* _AVAILABLE RECORDS_:
*** Begin section ***
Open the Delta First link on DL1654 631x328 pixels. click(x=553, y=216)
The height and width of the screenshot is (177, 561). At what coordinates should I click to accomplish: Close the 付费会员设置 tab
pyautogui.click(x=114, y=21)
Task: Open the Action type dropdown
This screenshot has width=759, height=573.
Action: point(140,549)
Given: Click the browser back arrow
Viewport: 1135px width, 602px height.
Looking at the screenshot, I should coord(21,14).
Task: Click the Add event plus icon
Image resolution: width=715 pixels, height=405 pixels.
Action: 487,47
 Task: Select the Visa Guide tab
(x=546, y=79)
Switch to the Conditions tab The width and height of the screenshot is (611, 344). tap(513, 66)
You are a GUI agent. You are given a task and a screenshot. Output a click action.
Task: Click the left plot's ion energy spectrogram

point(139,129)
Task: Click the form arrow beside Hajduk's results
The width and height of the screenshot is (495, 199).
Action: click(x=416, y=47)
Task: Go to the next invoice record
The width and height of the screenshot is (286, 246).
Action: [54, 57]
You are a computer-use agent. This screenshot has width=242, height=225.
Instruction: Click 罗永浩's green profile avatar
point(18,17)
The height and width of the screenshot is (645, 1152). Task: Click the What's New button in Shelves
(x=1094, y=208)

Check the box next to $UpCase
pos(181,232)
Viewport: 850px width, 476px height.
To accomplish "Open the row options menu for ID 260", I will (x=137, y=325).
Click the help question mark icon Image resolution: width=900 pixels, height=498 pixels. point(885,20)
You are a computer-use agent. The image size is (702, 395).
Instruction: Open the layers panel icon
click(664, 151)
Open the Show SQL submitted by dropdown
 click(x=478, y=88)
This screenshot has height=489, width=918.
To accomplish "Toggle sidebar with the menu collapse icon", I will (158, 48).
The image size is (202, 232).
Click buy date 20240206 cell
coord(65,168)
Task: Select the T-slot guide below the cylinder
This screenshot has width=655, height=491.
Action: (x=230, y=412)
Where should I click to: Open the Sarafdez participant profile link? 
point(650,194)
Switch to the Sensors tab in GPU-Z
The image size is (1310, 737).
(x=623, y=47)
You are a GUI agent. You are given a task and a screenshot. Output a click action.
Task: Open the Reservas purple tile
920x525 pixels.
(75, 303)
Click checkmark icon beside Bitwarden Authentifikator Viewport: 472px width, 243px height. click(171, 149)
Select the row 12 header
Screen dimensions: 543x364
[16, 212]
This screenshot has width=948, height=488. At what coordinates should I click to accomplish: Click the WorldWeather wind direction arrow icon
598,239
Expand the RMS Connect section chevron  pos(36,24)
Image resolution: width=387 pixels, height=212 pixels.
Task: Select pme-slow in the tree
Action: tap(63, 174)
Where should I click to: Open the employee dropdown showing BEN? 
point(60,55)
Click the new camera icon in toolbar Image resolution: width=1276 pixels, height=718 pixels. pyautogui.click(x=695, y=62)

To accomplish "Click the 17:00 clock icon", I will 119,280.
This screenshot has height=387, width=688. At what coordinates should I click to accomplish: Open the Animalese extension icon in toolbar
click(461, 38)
*** End section ***
* _YOUR OBJECTIVE_: Send back every entry precisely as given.

* _RESPONSE BOX_:
Open the Delta First link on DL1654 631x328 pixels. click(x=553, y=216)
The height and width of the screenshot is (177, 561). At what coordinates should I click to accomplish: Close the 付费会员设置 tab
pyautogui.click(x=114, y=21)
Task: Open the Action type dropdown
This screenshot has width=759, height=573.
Action: point(140,549)
Given: Click the browser back arrow
Viewport: 1135px width, 602px height.
Looking at the screenshot, I should coord(21,14).
Task: Click the Add event plus icon
Image resolution: width=715 pixels, height=405 pixels.
Action: 487,47
 Task: Select the Visa Guide tab
(x=546, y=79)
Switch to the Conditions tab The width and height of the screenshot is (611, 344). tap(513, 66)
You are a GUI agent. You are given a task and a screenshot. Output a click action.
Task: Click the left plot's ion energy spectrogram

point(139,129)
Task: Click the form arrow beside Hajduk's results
The width and height of the screenshot is (495, 199).
Action: click(x=416, y=47)
Task: Go to the next invoice record
The width and height of the screenshot is (286, 246).
Action: [54, 57]
You are a computer-use agent. This screenshot has width=242, height=225.
Instruction: Click 罗永浩's green profile avatar
point(18,17)
The height and width of the screenshot is (645, 1152). Task: Click the What's New button in Shelves
(x=1094, y=208)

Check the box next to $UpCase
pos(181,232)
Viewport: 850px width, 476px height.
To accomplish "Open the row options menu for ID 260", I will (x=137, y=325).
Click the help question mark icon Image resolution: width=900 pixels, height=498 pixels. point(885,20)
You are a computer-use agent. The image size is (702, 395).
Instruction: Open the layers panel icon
click(664, 151)
Open the Show SQL submitted by dropdown
 click(x=478, y=88)
This screenshot has height=489, width=918.
To accomplish "Toggle sidebar with the menu collapse icon", I will (158, 48).
The image size is (202, 232).
Click buy date 20240206 cell
coord(65,168)
Task: Select the T-slot guide below the cylinder
This screenshot has width=655, height=491.
Action: (x=230, y=412)
Where should I click to: Open the Sarafdez participant profile link? 
point(650,194)
Switch to the Sensors tab in GPU-Z
The image size is (1310, 737).
(x=623, y=47)
You are a GUI agent. You are given a task and a screenshot. Output a click action.
Task: Open the Reservas purple tile
920x525 pixels.
(75, 303)
Click checkmark icon beside Bitwarden Authentifikator Viewport: 472px width, 243px height. click(171, 149)
Select the row 12 header
Screen dimensions: 543x364
[16, 212]
This screenshot has width=948, height=488. At what coordinates should I click to accomplish: Click the WorldWeather wind direction arrow icon
598,239
Expand the RMS Connect section chevron  pos(36,24)
Image resolution: width=387 pixels, height=212 pixels.
Task: Select pme-slow in the tree
Action: tap(63, 174)
Where should I click to: Open the employee dropdown showing BEN? 
point(60,55)
Click the new camera icon in toolbar Image resolution: width=1276 pixels, height=718 pixels. pyautogui.click(x=695, y=62)

To accomplish "Click the 17:00 clock icon", I will 119,280.
This screenshot has height=387, width=688. At what coordinates should I click to accomplish: Open the Animalese extension icon in toolbar
click(461, 38)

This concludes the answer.